··· Given text


      Bigger physical footprint – two chip solution.

      The only reason to use this chip is to make Windows 7 tablets and even thinner netbooks running Windows 7. Anybody else will use ARM, especially given the wide variety of offerings available. As soon as the dual core ARM SoCs with faster cores (1.4GHz+) come out, even CPU performance isn’t a win for Intel – apart from their compiler skills.

        • blastdoor
        • 9 years ago

        Thanks — so it sounds like the only way that Intel could have beaten A5 would have been if they used 32 nm instead of 45 nm (A5 used 45 nm, too). Kinda seems like they won’t really be serious about mobile until they start using their most advanced fab tech.

        Intel’s two main advantages have always been software compatibility and manufacturing. In this market the first one is kind of irrelevant and they’re tying their arm behind their back on the second. Kinda weird…

    • TaBoVilla
    • 9 years ago

    I see no place in the world for this chip, sadly..

    • grantmeaname
    • 9 years ago

    So this is an Atom at 1.5GHz and single core?

      • phileasfogg
      • 9 years ago

      I think it’s the Z670 and not Z620 – Intel’s new price list up today at [url<]http://www.intc.com[/url<] shows a Z670 with 512K cache, 1 core, 2 threads, 45nm, at 1.5GHz ($75). Anyway, I'm disappointed to see that they use DDR2 - why'd they do that? Standard DDR2 runs at 1.80V, while DDR3 runs at 1.50V and LP-DDR3 at an even better 1.35V. So the latter two would have been no-brainer choices for Intel.

······
··· Supplied material

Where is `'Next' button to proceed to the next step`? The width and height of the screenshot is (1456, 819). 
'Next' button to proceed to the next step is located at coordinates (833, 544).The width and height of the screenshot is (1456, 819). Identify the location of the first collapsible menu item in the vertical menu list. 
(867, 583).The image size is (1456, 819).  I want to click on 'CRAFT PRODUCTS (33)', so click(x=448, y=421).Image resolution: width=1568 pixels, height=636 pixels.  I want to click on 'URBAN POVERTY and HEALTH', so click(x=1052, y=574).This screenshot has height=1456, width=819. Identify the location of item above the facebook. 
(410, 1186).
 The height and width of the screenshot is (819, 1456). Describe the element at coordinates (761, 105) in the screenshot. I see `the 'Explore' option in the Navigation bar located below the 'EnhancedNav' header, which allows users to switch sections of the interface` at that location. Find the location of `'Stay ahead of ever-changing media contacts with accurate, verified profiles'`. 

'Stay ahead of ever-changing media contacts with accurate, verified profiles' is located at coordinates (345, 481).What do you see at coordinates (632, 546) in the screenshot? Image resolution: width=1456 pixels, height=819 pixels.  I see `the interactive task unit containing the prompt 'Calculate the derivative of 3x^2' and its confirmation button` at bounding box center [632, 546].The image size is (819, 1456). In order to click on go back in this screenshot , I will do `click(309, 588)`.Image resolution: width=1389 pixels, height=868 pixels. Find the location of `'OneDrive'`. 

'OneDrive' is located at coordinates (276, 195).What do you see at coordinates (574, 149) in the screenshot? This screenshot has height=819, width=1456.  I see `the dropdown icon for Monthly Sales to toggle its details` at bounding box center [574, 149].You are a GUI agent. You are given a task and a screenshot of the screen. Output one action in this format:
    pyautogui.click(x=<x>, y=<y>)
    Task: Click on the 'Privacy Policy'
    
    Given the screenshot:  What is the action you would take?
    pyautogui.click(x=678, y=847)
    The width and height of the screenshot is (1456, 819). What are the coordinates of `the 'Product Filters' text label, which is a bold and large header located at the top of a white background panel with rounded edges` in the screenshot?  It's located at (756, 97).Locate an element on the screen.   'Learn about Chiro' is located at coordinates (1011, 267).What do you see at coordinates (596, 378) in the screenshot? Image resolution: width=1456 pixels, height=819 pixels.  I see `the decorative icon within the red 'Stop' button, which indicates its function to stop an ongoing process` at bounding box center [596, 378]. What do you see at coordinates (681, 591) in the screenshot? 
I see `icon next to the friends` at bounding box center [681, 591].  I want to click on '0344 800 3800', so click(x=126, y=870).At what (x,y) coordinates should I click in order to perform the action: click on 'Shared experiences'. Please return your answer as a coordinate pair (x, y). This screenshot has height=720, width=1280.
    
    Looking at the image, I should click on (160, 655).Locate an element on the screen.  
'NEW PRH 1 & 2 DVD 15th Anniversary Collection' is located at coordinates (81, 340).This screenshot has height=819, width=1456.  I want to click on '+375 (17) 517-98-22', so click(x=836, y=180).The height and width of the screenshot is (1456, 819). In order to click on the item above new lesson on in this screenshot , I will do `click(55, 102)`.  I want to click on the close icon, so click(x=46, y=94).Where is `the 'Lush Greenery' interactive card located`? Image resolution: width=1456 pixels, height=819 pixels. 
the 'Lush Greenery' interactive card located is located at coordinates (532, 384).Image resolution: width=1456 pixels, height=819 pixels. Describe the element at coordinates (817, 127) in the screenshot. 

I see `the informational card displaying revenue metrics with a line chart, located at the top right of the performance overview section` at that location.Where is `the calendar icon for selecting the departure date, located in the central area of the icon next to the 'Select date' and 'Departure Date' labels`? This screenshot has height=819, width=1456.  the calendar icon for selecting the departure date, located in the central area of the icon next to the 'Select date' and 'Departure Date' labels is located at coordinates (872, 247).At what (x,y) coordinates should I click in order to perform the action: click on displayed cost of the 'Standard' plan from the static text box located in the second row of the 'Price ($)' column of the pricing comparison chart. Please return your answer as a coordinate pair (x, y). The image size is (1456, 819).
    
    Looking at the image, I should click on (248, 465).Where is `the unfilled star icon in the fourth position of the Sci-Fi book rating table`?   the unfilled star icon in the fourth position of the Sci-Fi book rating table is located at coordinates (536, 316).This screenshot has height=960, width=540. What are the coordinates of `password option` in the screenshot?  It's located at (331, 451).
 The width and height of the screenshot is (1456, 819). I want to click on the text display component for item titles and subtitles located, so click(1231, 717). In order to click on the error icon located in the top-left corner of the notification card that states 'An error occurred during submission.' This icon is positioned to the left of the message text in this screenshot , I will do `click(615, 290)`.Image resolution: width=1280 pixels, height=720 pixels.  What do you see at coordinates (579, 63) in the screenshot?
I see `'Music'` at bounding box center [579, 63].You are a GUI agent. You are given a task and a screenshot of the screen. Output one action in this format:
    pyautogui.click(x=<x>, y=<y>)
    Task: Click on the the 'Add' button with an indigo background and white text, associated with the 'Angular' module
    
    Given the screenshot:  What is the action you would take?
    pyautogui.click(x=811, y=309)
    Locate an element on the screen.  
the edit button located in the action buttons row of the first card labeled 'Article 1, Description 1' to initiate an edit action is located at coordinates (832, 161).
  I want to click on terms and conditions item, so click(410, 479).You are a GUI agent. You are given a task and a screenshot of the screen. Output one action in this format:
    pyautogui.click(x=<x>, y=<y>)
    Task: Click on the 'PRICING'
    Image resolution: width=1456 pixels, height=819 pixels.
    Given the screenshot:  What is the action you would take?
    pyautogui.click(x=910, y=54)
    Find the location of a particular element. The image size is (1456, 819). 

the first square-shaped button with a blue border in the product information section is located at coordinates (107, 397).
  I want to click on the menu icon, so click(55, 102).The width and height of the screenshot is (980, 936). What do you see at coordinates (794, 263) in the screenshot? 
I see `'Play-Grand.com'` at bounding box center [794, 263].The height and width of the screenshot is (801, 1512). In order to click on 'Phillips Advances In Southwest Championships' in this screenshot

······

### [What needs to be done]
Continue the comment thread about Intel's Atom tablet chip, picking up after its last sentence.

### [Final answer]
        • OneArmedScissor
        • 9 years ago

        There is no such animal as LPDDR3. You seem to be thinking of DDR3L, but DDR3 can go much lower than that, especially at the low speeds a single core Atom can easily get away with.

        But why they don’t use LPDDR2 is beyond me. They have to already have that working if they’re actually going to put this in phones at any point in the near future. It’s all stupid, no matter how you look at it.

          • NeelyCam
          • 9 years ago

          It could be LPDDR2-800… maybe the Ark just doesn’t do LP. I mean, otherwise it doesn’t make sense.

          EDIT: Google doesn’t find anything reasonable with “Z670 LPDDR2”. Maybe this really is DDR2..?!

          Weak. I guess have to wait for Medfield to fix things.

    • glynor
    • 9 years ago

    [quote<]no fewer than 35 Oak Trail-based "tablet and hybrid" designs from companies including Evolve III, Fujitsu, Lenovo, Motion Computing, Razer, and Viliv.[/quote<] That's an interesting list of partners for an Intel platform launch. The only one that could be considered a "big player" is Lenovo, of course. Acer, Dell, ASUS, and HP are all nowhere to be found in the list, and are obviously no longer very interested in putting out high-profile Windows 7 based tablets. The Razer mention is [url=https://techreport.com/discussions.x/20232<]particularly interesting[/url<], though.

    • yuhong
    • 9 years ago

    “allows Windows machines to be built with Z600-series Atom processors for the first time.”
    To be more precise, the SM35 chipset is IBM PC compatible unlike the other chipset, allowing any standard x86 OS to run out of the box, Windows being only one of them.

      • thermistor
      • 9 years ago

      We are totally kickin’ it 80’s old school – “IBM compatible,” baby!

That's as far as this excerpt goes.